And what Paul is trying to help us understand is the grace isn’t just the beginning of the Gospel. As we said a few weeks ago, if it’s not all grace, it’s no Gospel. Grace is the beginning, and the middle, and everything through. It’s all rooted in God’s grace. It’s God’s grace that created us. He didn’t have to create us. He didn’t need us. It’s not like he had jobs to get done. He’s like, “I don’t know how to get the work done. I don’t know how to get the checklist checked off. I guess I’ll create some people.” It’s not how it happened. God created us because he wanted to love us. That’s grace. It’s an undeserved kindness. It’s the grace of God that loved us in spite of our sin and sent Jesus to die on the cross to pay the price for our sin. That’s grace. It’s the grace of God that raised Jesus from the dead and said, “If you’ll just follow Jesus, if you put your trust and faith in Jesus, you can be saved if you sin and belong to me.” That’s grace.

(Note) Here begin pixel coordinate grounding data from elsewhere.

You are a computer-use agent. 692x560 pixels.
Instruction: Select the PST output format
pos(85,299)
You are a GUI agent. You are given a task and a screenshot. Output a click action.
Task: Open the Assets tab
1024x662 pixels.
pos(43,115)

It’s the grace of God that sends the Holy Spirit to help us understand that we’re in that relationship. It’s the grace of God that sends the Holy Spirit to change us from the inside out so we actually become the men and women design…that God designed us to be. That’s all grace. And so really what Paul’s getting at here is the idea that grace is the glue that holds the Gospel together. Grace is the glue that moves us from believing to belonging. Grace is the glue that moves us from belonging to behaving as it changes us from the inside out. Grace is the glue that holds the whole thing together. It’s not the beginning of it, it’s the whole thing.

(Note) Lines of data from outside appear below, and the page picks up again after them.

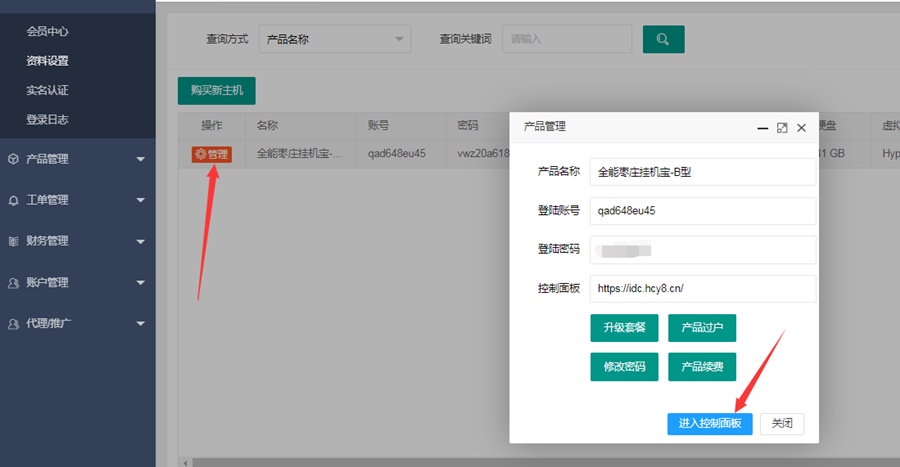Click the 产品管理 cube icon in sidebar
The image size is (900, 467).
(13, 159)
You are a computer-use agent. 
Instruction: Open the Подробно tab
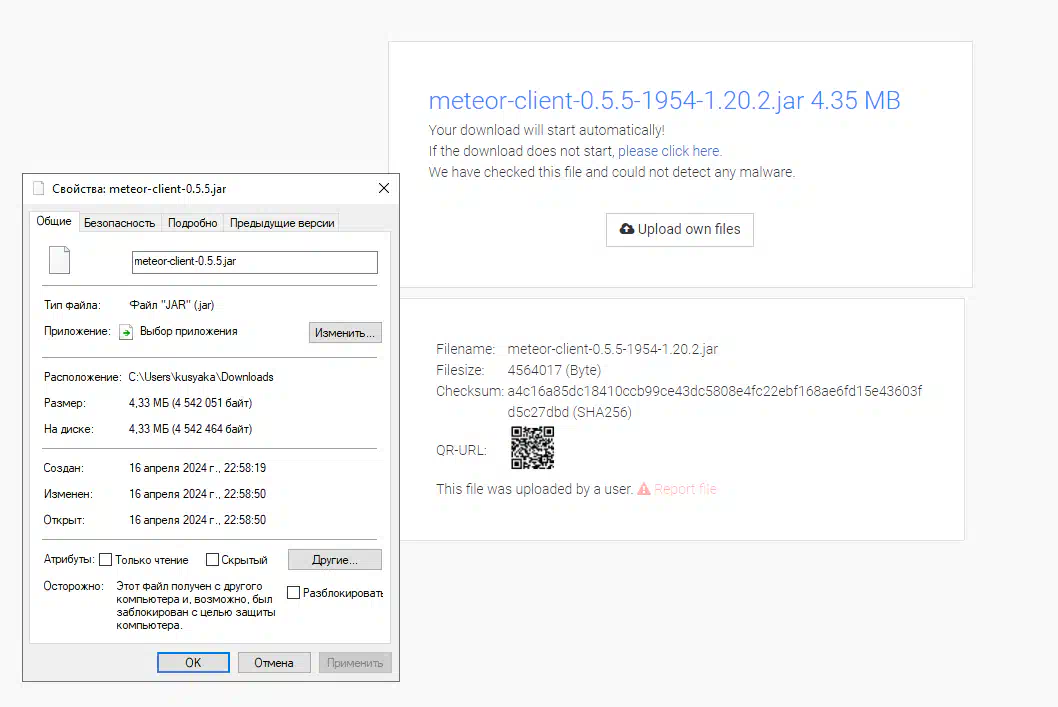tap(192, 223)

But that’s hard for us, isn’t it? Grace is a hard thing to grasp. And the reality is that you know, maybe you grew up in church and you never heard grace growing up. It’s a pretty good chance you could have grown up in church and not have heard grace. And by the way, that’s not necessarily the church’s fault. You might have grown up in a church that taught grace, right out of Scripture, and you still never got it. Not because it’s the church’s fault, but because it’s just so counterintuitive. Grace is not the world that we live in, our world teaches us it’s a performance-based acceptance. That it’s only when you perform that you can possibly hope to be accepted. It’s only when you behave you can possibly expect to belong.

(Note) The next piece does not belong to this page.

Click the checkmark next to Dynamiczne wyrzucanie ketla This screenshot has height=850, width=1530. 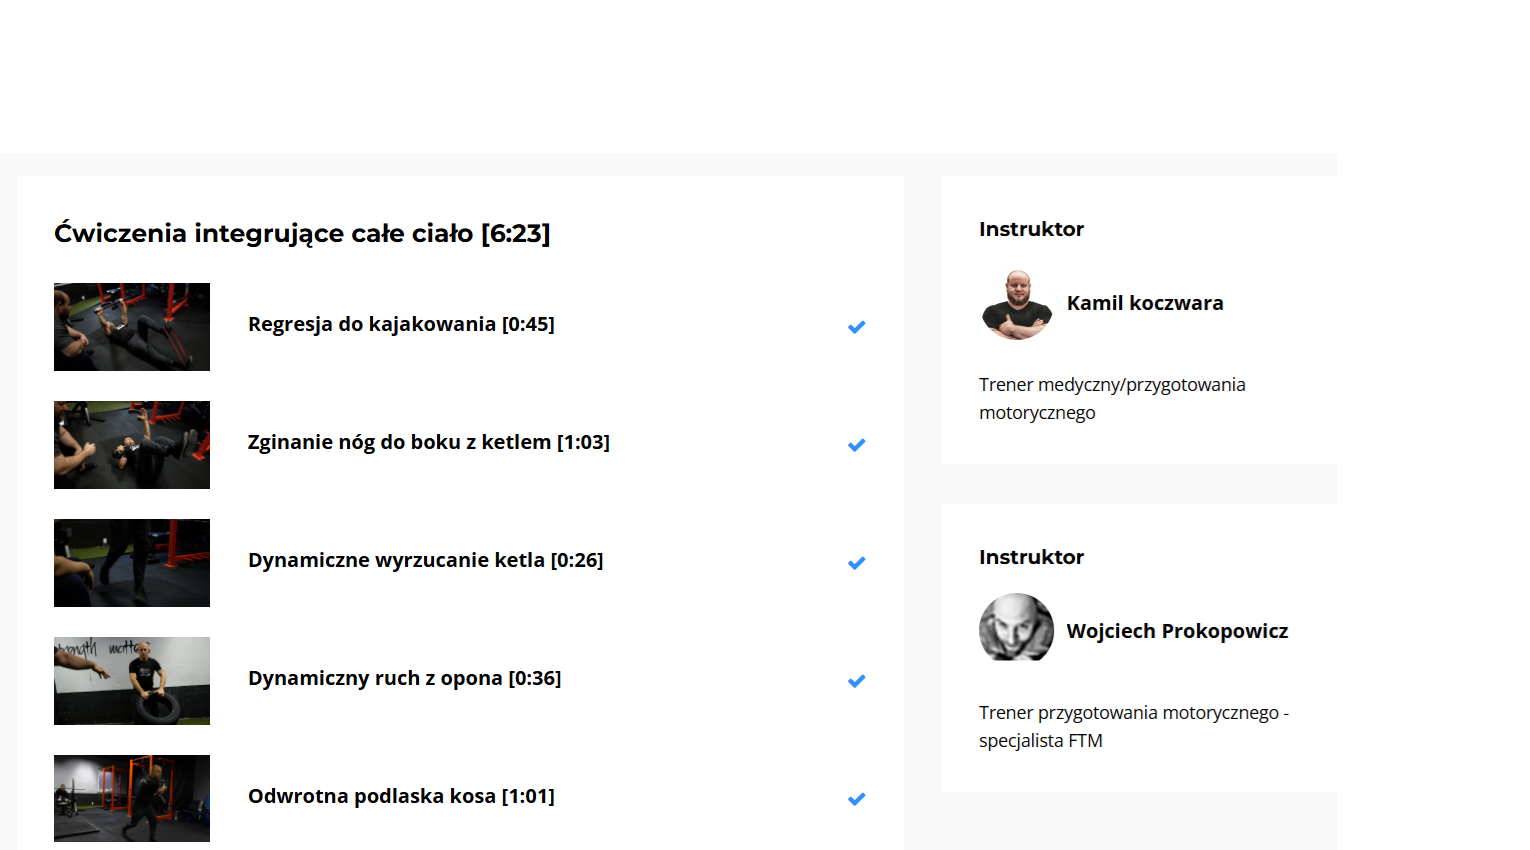point(856,563)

And so even if your church taught grace perfectly, there’s a good chance that you didn’t get a handle on it, because it just is so foreign to us. Or maybe it is the church’s fault. Maybe you grew up in a church where you really didn’t hear grace. But you need to understand that’s a bad thing, but it happened for a good reason. Because grace is scary. Because the fear is that if we lean hard into grace, that means we go soft on sin. It doesn’t. But it’s so easy to think that that’s the way that it works that if we make grace the beginning, and the middle, and the end, and all that think through it, if it’s the glue that holds the Gospel together, then we can’t call sin what it is. Again, that’s just not true. But that’s the fear. If we lean hard into grace, we go soft on sin, and it’s just not true. And we have to somehow get a handle on the idea that this grace business is the Gospel.

Let me ask you a few questions. I encourage you to wrestle with these. Number one is this, where in my life do I still buy the lie that better than is good enough? Maybe none of you do. Maybe that’s just me. But here’s what I find in my life is when I find those places where my thinking goes to, “Well, but I’m better than them. I’m better than those.” When I’m beginning to think that better than is good enough, what’s happening in those moments is I’m beginning to identify the places where I’m getting off the path of relying on faith and getting onto the path of relying on my own efforts. And so those places where we realize I’m doing that are actually good indicators that I’m not letting grace be the glue. So identify those places.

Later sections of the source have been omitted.